O Centro Estadual de Vigilância em Saúde confirmou nesta sexta-feira (4) o terceiro óbito por dengue em 2025. Neste ano, o Rio Grande do Sul já registrou 4.703 casos da doença, sendo 4.159 autóctones (quando o contágio ocorre dentro do próprio Estado). Guaíba tem nove casos confirmados até esta segunda-feira (7), sendo seis autóctones e três importados (quando o contágio ocorre fora da cidade), além de um caso de chikungunya.
De acordo com orientações da SES, é importante que as pessoas procurem atendimento médico nos serviços de saúde assim que os primeiros sintomas se manifestarem. Dessa forma, evita-se o agravamento da doença e a possível evolução para óbito.
Como a dengue e a chikungunya são transmitidas pela picada do mosquito Aedes aegypti, a SES alerta para a importância de prevenir a proliferação e a circulação do vetor.
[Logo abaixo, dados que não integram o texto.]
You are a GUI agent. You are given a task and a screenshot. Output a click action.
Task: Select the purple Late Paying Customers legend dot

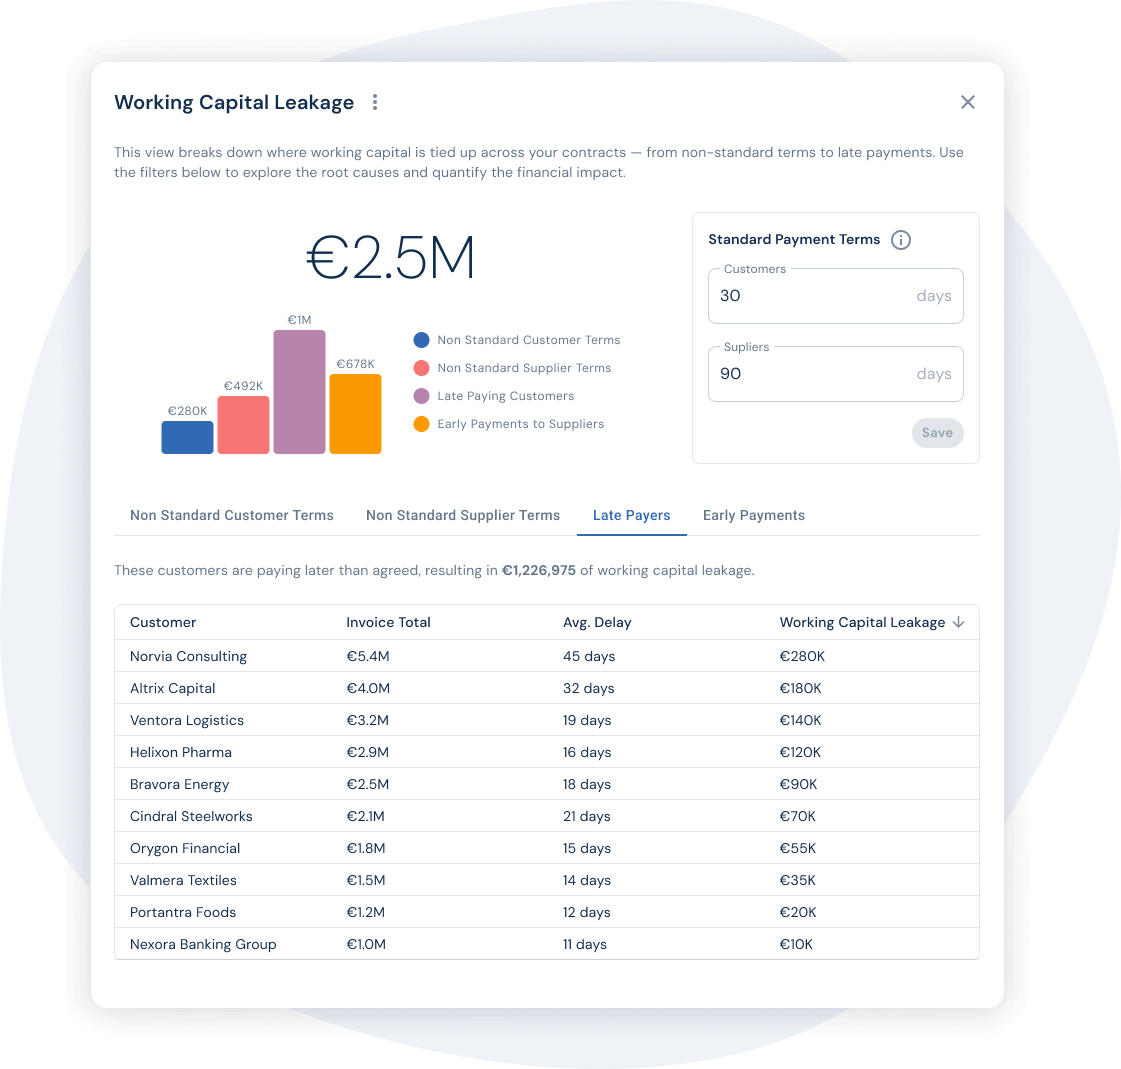(x=422, y=396)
A limpeza e a revisão de áreas internas e externas de residências ou apartamentos, com o objetivo de eliminar objetos que acumulem água parada, impedem o nascimento do mosquito, interrompendo seu ciclo de vida ainda na fase aquática.
A dengue é uma doença febril aguda, sistêmica, dinâmica, debilitante e autolimitada. A maioria dos pacientes se recupera, porém, uma parte pode evoluir para formas graves. A quase totalidade dos óbitos por dengue é evitável e depende, na maioria das vezes, da assistência prestada e da organização da rede de serviços de saúde.
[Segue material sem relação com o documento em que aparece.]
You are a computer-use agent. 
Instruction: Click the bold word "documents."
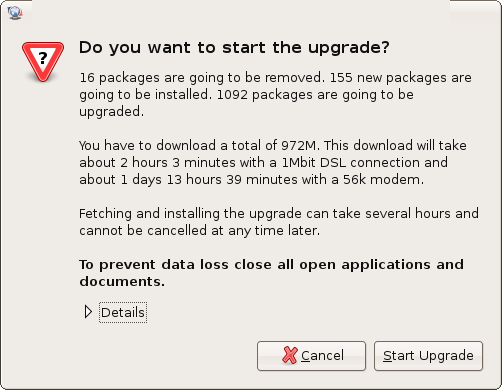pos(122,282)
Todo indivíduo deve procurar imediatamente um serviço de saúde caso apresente febre alta (entre 39 °C e 40 °C) de início repentino, acompanhada de pelo menos dois dos seguintes sintomas: dor de cabeça, prostração, dores musculares e/ou articulares, náuseas, manchas vermelhas pelo corpo e dor atrás dos olhos.
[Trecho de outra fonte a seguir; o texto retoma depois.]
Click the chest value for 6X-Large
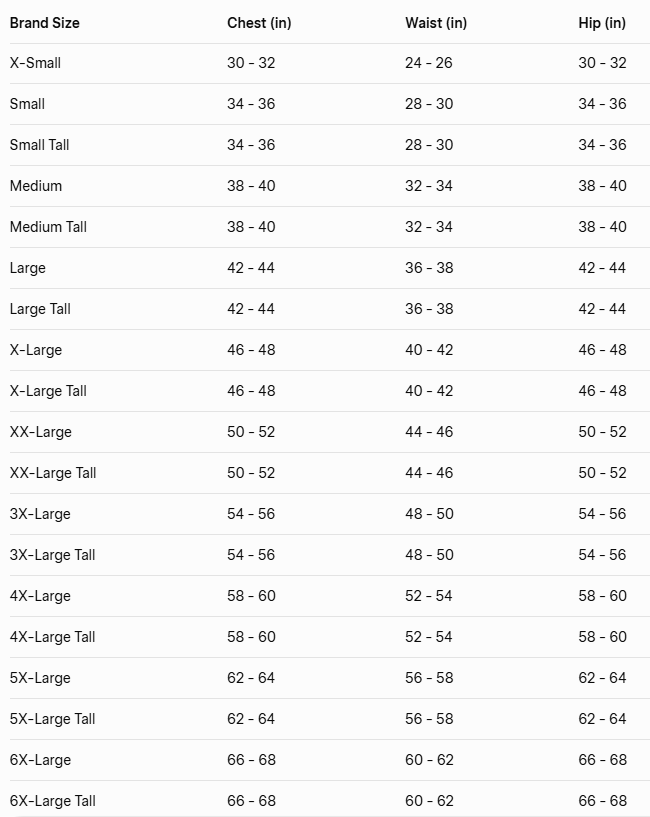This screenshot has height=817, width=650. tap(251, 760)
A chikungunya apresenta sintomas semelhantes aos da dengue. Além da febre de início repentino, é considerado caso suspeito aquele em que o indivíduo apresenta também dores nas articulações (artralgia ou artrite intensa) de início agudo, sem outra explicação aparente. Deve-se ainda considerar se o paciente reside ou visitou áreas com transmissão, ou teve vínculo epidemiológico com caso confirmado, até duas semanas antes do início dos sintomas.